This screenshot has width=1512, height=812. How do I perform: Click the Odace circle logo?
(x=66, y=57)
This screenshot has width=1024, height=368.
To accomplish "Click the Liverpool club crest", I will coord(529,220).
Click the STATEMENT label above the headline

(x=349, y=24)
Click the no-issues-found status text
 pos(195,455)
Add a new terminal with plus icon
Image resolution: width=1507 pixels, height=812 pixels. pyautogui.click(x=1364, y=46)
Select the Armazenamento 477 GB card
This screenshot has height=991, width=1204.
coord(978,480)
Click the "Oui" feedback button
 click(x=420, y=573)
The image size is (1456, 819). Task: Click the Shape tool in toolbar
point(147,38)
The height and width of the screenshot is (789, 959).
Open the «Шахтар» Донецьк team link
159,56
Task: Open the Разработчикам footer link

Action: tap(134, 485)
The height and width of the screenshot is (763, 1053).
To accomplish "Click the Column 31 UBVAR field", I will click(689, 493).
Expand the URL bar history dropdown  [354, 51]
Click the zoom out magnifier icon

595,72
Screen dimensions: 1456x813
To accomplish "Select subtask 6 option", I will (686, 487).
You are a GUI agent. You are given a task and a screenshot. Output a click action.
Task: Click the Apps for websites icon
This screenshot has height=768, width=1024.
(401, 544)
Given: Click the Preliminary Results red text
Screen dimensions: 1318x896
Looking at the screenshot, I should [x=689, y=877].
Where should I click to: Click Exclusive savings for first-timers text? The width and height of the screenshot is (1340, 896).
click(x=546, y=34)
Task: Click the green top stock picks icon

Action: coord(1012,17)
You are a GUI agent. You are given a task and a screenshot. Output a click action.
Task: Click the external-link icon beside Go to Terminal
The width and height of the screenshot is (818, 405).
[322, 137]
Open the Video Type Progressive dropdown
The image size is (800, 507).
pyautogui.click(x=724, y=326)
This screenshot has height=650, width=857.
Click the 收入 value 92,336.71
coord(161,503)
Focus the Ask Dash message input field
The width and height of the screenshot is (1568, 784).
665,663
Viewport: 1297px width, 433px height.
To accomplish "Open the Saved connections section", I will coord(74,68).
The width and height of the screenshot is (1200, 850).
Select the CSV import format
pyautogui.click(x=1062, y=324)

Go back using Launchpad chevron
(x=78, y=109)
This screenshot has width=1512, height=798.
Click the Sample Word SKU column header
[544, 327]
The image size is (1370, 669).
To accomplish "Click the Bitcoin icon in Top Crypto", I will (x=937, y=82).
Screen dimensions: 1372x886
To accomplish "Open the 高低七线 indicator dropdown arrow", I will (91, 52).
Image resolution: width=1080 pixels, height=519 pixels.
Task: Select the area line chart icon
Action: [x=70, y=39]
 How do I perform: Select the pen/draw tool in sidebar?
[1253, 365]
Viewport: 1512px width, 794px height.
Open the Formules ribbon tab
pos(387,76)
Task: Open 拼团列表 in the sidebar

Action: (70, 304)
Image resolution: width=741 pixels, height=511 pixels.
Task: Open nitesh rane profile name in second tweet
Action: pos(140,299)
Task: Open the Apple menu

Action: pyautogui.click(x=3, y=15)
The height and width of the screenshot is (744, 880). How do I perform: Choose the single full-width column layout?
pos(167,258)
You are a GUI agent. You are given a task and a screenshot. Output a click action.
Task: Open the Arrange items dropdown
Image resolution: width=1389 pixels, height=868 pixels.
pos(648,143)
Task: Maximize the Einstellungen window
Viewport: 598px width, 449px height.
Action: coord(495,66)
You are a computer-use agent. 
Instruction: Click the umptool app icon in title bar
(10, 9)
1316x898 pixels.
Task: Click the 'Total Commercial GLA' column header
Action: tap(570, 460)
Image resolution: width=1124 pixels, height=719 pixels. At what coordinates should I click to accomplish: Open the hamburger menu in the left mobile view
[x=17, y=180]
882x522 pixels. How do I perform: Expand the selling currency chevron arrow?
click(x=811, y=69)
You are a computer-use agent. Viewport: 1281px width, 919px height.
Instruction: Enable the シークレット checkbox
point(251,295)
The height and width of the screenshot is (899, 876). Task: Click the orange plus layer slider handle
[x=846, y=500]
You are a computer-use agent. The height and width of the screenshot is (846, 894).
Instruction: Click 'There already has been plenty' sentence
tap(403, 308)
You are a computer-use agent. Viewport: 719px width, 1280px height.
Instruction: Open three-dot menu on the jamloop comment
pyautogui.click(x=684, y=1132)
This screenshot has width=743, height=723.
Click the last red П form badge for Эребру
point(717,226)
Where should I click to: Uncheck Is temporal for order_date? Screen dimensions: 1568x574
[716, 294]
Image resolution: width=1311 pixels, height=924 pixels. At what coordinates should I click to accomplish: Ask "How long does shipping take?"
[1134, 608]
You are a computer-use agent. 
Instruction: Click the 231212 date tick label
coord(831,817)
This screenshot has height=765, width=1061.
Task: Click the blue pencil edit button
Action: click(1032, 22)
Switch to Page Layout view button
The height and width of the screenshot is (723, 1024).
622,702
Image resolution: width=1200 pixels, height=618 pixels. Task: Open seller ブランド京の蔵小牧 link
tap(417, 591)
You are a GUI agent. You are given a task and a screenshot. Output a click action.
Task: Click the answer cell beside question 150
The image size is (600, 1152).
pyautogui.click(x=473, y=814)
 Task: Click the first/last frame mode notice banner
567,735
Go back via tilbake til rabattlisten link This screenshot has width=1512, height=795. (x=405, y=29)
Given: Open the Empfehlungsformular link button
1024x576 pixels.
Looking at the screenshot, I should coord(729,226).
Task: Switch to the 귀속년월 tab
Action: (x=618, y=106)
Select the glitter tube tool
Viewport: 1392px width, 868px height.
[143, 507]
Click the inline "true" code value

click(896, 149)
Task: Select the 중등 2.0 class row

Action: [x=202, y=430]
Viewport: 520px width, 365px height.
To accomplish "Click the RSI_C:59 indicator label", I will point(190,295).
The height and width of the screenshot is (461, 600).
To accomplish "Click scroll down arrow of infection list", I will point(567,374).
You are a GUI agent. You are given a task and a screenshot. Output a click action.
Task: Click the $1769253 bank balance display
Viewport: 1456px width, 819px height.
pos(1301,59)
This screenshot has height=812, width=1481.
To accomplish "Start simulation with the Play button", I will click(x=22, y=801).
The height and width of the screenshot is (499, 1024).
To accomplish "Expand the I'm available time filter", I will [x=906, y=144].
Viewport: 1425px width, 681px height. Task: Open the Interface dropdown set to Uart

The task
Rewrite every line of the listing above as a Markdown table with two columns, Row for a running number and Line for the text, and omit blank lines.

Complete answer
| Row | Line |
|---|---|
| 1 | This screenshot has width=1512, height=812. How do I perform: Click the Odace circle logo? |
| 2 | (x=66, y=57) |
| 3 | This screenshot has width=1024, height=368. |
| 4 | To accomplish "Click the Liverpool club crest", I will coord(529,220). |
| 5 | Click the STATEMENT label above the headline |
| 6 | (x=349, y=24) |
| 7 | Click the no-issues-found status text |
| 8 |  pos(195,455) |
| 9 | Add a new terminal with plus icon |
| 10 | Image resolution: width=1507 pixels, height=812 pixels. pyautogui.click(x=1364, y=46) |
| 11 | Select the Armazenamento 477 GB card |
| 12 | This screenshot has height=991, width=1204. |
| 13 | coord(978,480) |
| 14 | Click the "Oui" feedback button |
| 15 |  click(x=420, y=573) |
| 16 | The image size is (1456, 819). Task: Click the Shape tool in toolbar |
| 17 | point(147,38) |
| 18 | The height and width of the screenshot is (789, 959). |
| 19 | Open the «Шахтар» Донецьк team link |
| 20 | 159,56 |
| 21 | Task: Open the Разработчикам footer link |
| 22 | Action: tap(134, 485) |
| 23 | The height and width of the screenshot is (763, 1053). |
| 24 | To accomplish "Click the Column 31 UBVAR field", I will click(689, 493). |
| 25 | Expand the URL bar history dropdown  [354, 51] |
| 26 | Click the zoom out magnifier icon |
| 27 | 595,72 |
| 28 | Screen dimensions: 1456x813 |
| 29 | To accomplish "Select subtask 6 option", I will (686, 487). |
| 30 | You are a GUI agent. You are given a task and a screenshot. Output a click action. |
| 31 | Task: Click the Apps for websites icon |
| 32 | This screenshot has height=768, width=1024. |
| 33 | (401, 544) |
| 34 | Given: Click the Preliminary Results red text |
| 35 | Screen dimensions: 1318x896 |
| 36 | Looking at the screenshot, I should [x=689, y=877]. |
| 37 | Where should I click to: Click Exclusive savings for first-timers text? The width and height of the screenshot is (1340, 896). |
| 38 | click(x=546, y=34) |
| 39 | Task: Click the green top stock picks icon |
| 40 | Action: coord(1012,17) |
| 41 | You are a GUI agent. You are given a task and a screenshot. Output a click action. |
| 42 | Task: Click the external-link icon beside Go to Terminal |
| 43 | The width and height of the screenshot is (818, 405). |
| 44 | [322, 137] |
| 45 | Open the Video Type Progressive dropdown |
| 46 | The image size is (800, 507). |
| 47 | pyautogui.click(x=724, y=326) |
| 48 | This screenshot has height=650, width=857. |
| 49 | Click the 收入 value 92,336.71 |
| 50 | coord(161,503) |
| 51 | Focus the Ask Dash message input field |
| 52 | The width and height of the screenshot is (1568, 784). |
| 53 | 665,663 |
| 54 | Viewport: 1297px width, 433px height. |
| 55 | To accomplish "Open the Saved connections section", I will coord(74,68). |
| 56 | The width and height of the screenshot is (1200, 850). |
| 57 | Select the CSV import format |
| 58 | pyautogui.click(x=1062, y=324) |
| 59 | Go back using Launchpad chevron |
| 60 | (x=78, y=109) |
| 61 | This screenshot has width=1512, height=798. |
| 62 | Click the Sample Word SKU column header |
| 63 | [544, 327] |
| 64 | The image size is (1370, 669). |
| 65 | To accomplish "Click the Bitcoin icon in Top Crypto", I will (x=937, y=82). |
| 66 | Screen dimensions: 1372x886 |
| 67 | To accomplish "Open the 高低七线 indicator dropdown arrow", I will (91, 52). |
| 68 | Image resolution: width=1080 pixels, height=519 pixels. |
| 69 | Task: Select the area line chart icon |
| 70 | Action: [x=70, y=39] |
| 71 |  How do I perform: Select the pen/draw tool in sidebar? |
| 72 | [1253, 365] |
| 73 | Viewport: 1512px width, 794px height. |
| 74 | Open the Formules ribbon tab |
| 75 | pos(387,76) |
| 76 | Task: Open 拼团列表 in the sidebar |
| 77 | Action: (70, 304) |
| 78 | Image resolution: width=741 pixels, height=511 pixels. |
| 79 | Task: Open nitesh rane profile name in second tweet |
| 80 | Action: pos(140,299) |
| 81 | Task: Open the Apple menu |
| 82 | Action: pyautogui.click(x=3, y=15) |
| 83 | The height and width of the screenshot is (744, 880). How do I perform: Choose the single full-width column layout? |
| 84 | pos(167,258) |
| 85 | You are a GUI agent. You are given a task and a screenshot. Output a click action. |
| 86 | Task: Open the Arrange items dropdown |
| 87 | Image resolution: width=1389 pixels, height=868 pixels. |
| 88 | pos(648,143) |
| 89 | Task: Maximize the Einstellungen window |
| 90 | Viewport: 598px width, 449px height. |
| 91 | Action: coord(495,66) |
| 92 | You are a computer-use agent.  |
| 93 | Instruction: Click the umptool app icon in title bar |
| 94 | (10, 9) |
| 95 | 1316x898 pixels. |
| 96 | Task: Click the 'Total Commercial GLA' column header |
| 97 | Action: tap(570, 460) |
| 98 | Image resolution: width=1124 pixels, height=719 pixels. At what coordinates should I click to accomplish: Open the hamburger menu in the left mobile view |
| 99 | [x=17, y=180] |
| 100 | 882x522 pixels. How do I perform: Expand the selling currency chevron arrow? |
| 101 | click(x=811, y=69) |
| 102 | You are a computer-use agent. Viewport: 1281px width, 919px height. |
| 103 | Instruction: Enable the シークレット checkbox |
| 104 | point(251,295) |
| 105 | The height and width of the screenshot is (899, 876). Task: Click the orange plus layer slider handle |
| 106 | [x=846, y=500] |
| 107 | You are a computer-use agent. The height and width of the screenshot is (846, 894). |
| 108 | Instruction: Click 'There already has been plenty' sentence |
| 109 | tap(403, 308) |
| 110 | You are a computer-use agent. Viewport: 719px width, 1280px height. |
| 111 | Instruction: Open three-dot menu on the jamloop comment |
| 112 | pyautogui.click(x=684, y=1132) |
| 113 | This screenshot has width=743, height=723. |
| 114 | Click the last red П form badge for Эребру |
| 115 | point(717,226) |
| 116 | Where should I click to: Uncheck Is temporal for order_date? Screen dimensions: 1568x574 |
| 117 | [716, 294] |
| 118 | Image resolution: width=1311 pixels, height=924 pixels. At what coordinates should I click to accomplish: Ask "How long does shipping take?" |
| 119 | [1134, 608] |
| 120 | You are a computer-use agent.  |
| 121 | Instruction: Click the 231212 date tick label |
| 122 | coord(831,817) |
| 123 | This screenshot has height=765, width=1061. |
| 124 | Task: Click the blue pencil edit button |
| 125 | Action: click(1032, 22) |
| 126 | Switch to Page Layout view button |
| 127 | The height and width of the screenshot is (723, 1024). |
| 128 | 622,702 |
| 129 | Image resolution: width=1200 pixels, height=618 pixels. Task: Open seller ブランド京の蔵小牧 link |
| 130 | tap(417, 591) |
| 131 | You are a GUI agent. You are given a task and a screenshot. Output a click action. |
| 132 | Task: Click the answer cell beside question 150 |
| 133 | The image size is (600, 1152). |
| 134 | pyautogui.click(x=473, y=814) |
| 135 |  Task: Click the first/last frame mode notice banner |
| 136 | 567,735 |
| 137 | Go back via tilbake til rabattlisten link This screenshot has width=1512, height=795. (x=405, y=29) |
| 138 | Given: Open the Empfehlungsformular link button |
| 139 | 1024x576 pixels. |
| 140 | Looking at the screenshot, I should coord(729,226). |
| 141 | Task: Switch to the 귀속년월 tab |
| 142 | Action: (x=618, y=106) |
| 143 | Select the glitter tube tool |
| 144 | Viewport: 1392px width, 868px height. |
| 145 | [143, 507] |
| 146 | Click the inline "true" code value |
| 147 | click(896, 149) |
| 148 | Task: Select the 중등 2.0 class row |
| 149 | Action: [x=202, y=430] |
| 150 | Viewport: 520px width, 365px height. |
| 151 | To accomplish "Click the RSI_C:59 indicator label", I will point(190,295). |
| 152 | The height and width of the screenshot is (461, 600). |
| 153 | To accomplish "Click scroll down arrow of infection list", I will point(567,374). |
| 154 | You are a GUI agent. You are given a task and a screenshot. Output a click action. |
| 155 | Task: Click the $1769253 bank balance display |
| 156 | Viewport: 1456px width, 819px height. |
| 157 | pos(1301,59) |
| 158 | This screenshot has height=812, width=1481. |
| 159 | To accomplish "Start simulation with the Play button", I will click(x=22, y=801). |
| 160 | The height and width of the screenshot is (499, 1024). |
| 161 | To accomplish "Expand the I'm available time filter", I will [x=906, y=144]. |
| 162 | Viewport: 1425px width, 681px height. Task: Open the Interface dropdown set to Uart |